Je me souviens d'une époque où lorsque l'on circulait en voitures sur les routes, il n'était pas rare de voir des auto-stoppeurs seuls, ou par couples, stratégiquement placés aux sorties des villes à l'amorce d'un grand axe routier, ou bien au pied d'un feu rouge, implorant votre sympathie pour les conduire vers des ailleurs qu'ils espéraient meilleurs et ensoleillés. Le pouce agité quand le voyageur débutait sa journée, le pouce mou en fin de journée, voire pas de pouce mais un vague mouvement de bras quand la lassitude le gagnait. D'autres plus malins, laissaient leur amie vous aguicher ou vous attendrir par des mouvements de hanches subtiles ; toutes les techniques étaient bonnes pour arrêter un véhicule quel qu'il soit mais susceptible de vous emmener.
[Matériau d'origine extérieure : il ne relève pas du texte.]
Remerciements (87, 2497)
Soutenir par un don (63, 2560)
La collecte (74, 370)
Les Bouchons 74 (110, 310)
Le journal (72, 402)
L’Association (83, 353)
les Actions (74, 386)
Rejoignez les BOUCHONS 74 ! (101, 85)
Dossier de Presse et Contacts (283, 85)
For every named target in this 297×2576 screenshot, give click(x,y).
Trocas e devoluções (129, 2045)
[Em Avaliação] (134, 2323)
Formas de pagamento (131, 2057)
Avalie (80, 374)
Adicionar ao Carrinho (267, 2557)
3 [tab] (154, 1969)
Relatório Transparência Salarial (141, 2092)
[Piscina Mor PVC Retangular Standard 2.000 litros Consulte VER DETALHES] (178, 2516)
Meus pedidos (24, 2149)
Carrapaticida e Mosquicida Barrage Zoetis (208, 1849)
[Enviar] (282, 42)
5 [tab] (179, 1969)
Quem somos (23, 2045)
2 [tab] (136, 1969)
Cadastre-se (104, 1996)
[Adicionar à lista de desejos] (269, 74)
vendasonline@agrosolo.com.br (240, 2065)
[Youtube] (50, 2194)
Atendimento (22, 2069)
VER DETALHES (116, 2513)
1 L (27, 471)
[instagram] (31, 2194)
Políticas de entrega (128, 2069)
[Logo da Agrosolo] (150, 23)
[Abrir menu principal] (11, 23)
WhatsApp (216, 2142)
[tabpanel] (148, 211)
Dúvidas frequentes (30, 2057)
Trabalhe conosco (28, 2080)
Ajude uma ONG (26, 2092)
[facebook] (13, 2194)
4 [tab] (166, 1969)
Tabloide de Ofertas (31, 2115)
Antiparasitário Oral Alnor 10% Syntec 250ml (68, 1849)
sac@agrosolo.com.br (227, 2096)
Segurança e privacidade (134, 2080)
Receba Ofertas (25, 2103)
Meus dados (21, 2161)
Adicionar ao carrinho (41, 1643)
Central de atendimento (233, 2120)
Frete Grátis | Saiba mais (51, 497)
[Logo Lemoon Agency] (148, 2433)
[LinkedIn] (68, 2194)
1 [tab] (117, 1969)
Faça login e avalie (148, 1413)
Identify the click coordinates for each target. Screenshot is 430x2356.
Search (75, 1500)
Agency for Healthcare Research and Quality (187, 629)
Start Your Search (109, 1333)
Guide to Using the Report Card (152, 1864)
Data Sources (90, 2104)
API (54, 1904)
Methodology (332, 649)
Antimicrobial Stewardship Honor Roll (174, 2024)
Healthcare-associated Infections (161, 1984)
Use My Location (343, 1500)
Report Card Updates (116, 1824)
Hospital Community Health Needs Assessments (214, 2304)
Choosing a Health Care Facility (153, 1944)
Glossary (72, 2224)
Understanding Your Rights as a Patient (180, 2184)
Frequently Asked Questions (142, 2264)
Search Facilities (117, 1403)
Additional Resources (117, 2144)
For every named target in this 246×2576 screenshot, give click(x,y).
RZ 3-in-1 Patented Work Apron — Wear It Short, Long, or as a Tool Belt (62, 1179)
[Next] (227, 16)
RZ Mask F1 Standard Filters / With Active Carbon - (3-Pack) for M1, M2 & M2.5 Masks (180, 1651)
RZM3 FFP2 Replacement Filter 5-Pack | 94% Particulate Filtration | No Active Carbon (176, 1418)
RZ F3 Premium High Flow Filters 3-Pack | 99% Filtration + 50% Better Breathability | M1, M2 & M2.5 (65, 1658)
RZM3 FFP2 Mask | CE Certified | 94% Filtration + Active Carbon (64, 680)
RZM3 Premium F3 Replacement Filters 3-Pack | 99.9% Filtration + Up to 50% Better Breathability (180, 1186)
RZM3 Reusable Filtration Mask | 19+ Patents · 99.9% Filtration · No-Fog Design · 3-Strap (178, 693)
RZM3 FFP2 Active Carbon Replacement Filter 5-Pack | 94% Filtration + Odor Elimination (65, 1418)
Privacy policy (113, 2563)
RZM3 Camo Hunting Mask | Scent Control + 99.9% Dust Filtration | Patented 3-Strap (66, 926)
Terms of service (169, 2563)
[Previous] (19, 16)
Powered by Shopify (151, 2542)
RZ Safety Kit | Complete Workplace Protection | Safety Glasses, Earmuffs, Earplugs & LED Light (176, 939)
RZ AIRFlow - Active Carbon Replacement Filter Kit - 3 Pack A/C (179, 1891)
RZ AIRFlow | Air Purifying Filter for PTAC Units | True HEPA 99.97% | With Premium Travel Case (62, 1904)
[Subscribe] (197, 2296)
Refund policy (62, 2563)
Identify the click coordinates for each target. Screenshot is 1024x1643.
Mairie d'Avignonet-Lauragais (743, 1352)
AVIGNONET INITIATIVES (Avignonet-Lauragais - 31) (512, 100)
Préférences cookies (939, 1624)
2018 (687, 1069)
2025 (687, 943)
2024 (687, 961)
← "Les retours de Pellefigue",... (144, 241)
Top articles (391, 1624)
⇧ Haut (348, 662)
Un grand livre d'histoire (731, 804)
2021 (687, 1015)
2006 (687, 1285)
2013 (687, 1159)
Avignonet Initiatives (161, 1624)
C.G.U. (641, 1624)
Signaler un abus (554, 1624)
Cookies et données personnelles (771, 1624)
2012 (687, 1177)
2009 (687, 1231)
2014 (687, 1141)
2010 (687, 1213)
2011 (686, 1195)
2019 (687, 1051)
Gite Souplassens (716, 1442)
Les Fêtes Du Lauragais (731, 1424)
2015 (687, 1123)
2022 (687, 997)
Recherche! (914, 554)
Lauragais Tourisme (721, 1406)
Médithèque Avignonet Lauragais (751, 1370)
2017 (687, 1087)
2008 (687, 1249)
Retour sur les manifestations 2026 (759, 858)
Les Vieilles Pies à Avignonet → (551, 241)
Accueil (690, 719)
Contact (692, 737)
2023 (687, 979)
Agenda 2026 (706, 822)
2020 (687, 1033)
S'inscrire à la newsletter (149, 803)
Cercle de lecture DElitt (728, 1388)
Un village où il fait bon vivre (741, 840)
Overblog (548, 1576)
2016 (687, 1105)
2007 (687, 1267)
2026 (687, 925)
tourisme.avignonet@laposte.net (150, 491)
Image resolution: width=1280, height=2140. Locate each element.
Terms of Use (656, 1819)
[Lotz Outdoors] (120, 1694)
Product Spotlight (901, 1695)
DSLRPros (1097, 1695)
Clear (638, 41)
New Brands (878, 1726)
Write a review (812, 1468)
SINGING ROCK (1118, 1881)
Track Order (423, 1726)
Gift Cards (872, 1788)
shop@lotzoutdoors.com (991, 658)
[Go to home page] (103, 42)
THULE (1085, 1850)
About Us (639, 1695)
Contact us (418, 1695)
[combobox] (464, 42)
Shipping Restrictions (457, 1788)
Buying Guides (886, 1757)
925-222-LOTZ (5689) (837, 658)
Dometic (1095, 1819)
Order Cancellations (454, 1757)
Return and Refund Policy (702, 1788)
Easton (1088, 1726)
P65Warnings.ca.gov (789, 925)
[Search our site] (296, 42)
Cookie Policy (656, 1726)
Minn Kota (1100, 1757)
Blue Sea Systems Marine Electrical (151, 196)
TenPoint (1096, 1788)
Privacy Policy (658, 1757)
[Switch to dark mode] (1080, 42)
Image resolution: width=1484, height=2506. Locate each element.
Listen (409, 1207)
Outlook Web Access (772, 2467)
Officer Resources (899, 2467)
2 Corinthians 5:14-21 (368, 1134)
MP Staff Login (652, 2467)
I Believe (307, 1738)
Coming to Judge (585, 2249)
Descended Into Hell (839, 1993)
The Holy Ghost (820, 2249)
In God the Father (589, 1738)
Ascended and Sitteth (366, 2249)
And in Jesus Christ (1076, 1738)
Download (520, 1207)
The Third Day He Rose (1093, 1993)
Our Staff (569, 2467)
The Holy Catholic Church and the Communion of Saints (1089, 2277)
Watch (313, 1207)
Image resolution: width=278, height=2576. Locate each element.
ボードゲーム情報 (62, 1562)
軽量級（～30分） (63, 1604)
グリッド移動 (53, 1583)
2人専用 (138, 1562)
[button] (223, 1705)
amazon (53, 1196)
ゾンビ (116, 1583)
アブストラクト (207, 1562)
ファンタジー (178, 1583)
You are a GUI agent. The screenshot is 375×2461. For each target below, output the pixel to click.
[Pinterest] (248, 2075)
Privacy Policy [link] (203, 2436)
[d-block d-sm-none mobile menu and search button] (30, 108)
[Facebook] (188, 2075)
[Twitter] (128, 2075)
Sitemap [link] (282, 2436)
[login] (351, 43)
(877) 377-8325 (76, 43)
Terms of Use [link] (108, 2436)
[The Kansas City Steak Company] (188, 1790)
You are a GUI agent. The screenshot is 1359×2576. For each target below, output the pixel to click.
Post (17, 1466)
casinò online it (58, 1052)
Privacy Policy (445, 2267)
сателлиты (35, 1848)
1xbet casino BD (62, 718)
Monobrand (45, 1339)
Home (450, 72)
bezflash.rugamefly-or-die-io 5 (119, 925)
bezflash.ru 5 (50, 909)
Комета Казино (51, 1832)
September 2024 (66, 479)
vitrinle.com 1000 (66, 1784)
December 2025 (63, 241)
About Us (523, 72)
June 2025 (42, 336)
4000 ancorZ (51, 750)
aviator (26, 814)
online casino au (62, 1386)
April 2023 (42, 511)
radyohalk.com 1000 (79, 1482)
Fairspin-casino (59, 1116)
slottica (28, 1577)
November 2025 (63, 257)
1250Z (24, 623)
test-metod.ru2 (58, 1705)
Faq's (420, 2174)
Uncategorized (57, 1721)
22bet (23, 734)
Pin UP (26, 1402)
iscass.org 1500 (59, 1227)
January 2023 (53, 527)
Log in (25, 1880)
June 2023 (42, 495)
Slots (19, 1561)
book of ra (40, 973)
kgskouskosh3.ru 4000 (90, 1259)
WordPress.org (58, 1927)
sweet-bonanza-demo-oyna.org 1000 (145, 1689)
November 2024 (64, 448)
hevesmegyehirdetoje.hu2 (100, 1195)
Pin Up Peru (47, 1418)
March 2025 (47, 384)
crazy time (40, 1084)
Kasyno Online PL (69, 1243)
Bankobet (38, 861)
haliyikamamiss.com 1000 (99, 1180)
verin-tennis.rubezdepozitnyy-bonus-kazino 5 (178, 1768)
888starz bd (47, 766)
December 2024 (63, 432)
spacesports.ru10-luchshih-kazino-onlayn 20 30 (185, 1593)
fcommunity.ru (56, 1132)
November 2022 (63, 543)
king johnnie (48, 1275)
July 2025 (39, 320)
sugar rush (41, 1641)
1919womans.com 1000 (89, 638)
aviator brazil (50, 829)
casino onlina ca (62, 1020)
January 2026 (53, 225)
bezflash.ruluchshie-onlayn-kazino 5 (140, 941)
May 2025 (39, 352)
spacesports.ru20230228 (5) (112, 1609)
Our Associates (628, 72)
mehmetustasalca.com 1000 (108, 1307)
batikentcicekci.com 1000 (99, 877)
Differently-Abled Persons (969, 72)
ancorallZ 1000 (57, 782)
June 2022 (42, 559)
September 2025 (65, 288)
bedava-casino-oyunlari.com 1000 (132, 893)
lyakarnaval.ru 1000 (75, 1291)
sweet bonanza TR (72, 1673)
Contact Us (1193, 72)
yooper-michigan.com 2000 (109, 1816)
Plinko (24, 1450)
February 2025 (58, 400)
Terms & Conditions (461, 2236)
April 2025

Le co-voiturage pouvait être intéressant, favorisant des rencontres et des conversations inédites entre conducteur et véhiculé. Je me souviens encore d'avoir été pris en stop par un chevrier dans sa bétaillère sur une petite route Corse alors que j'en effectuais la traversée à pied au début des années 90. Il m'avait expliqué son boulot alors que de l'arrière nous parvenait des odeurs fortes de suint et des bêlements pathétiques. D'un autre côté, le conducteur bien intentionné pouvait se trouver encombré d'un malotru comme celui du fameux sketch de Coluche « c'est comme une poubelle mais sans les poignées ! ». Tous les cas de figure étaient possibles, même les plus dramatiques si l'un des deux protagonistes s'avérait être un serial killer par exemple.
Toujours est-il qu'aujourd'hui j'ai l'impression qu'on ne voit plus beaucoup de ces voyageurs partant le sac au dos, pour des voyages à sauts de puce rythmés par la complaisance des automobilistes. Est-ce que les automobilistes devenus craintifs ou prudents c'est selon, ne prennent plus ces voyageurs ou que les auto-stoppeurs se sont tous payé des voitures ? Pour ma part je ne vois quasiment plus de ces étranges escargots géants. Paradoxalement le réchauffement climatique devrait les voir en masse sur les routes poussés par le besoin d'aller voir ailleurs, mais pourtant c'est le contraire. Une nouvelle espèce en voie de disparition très certainement.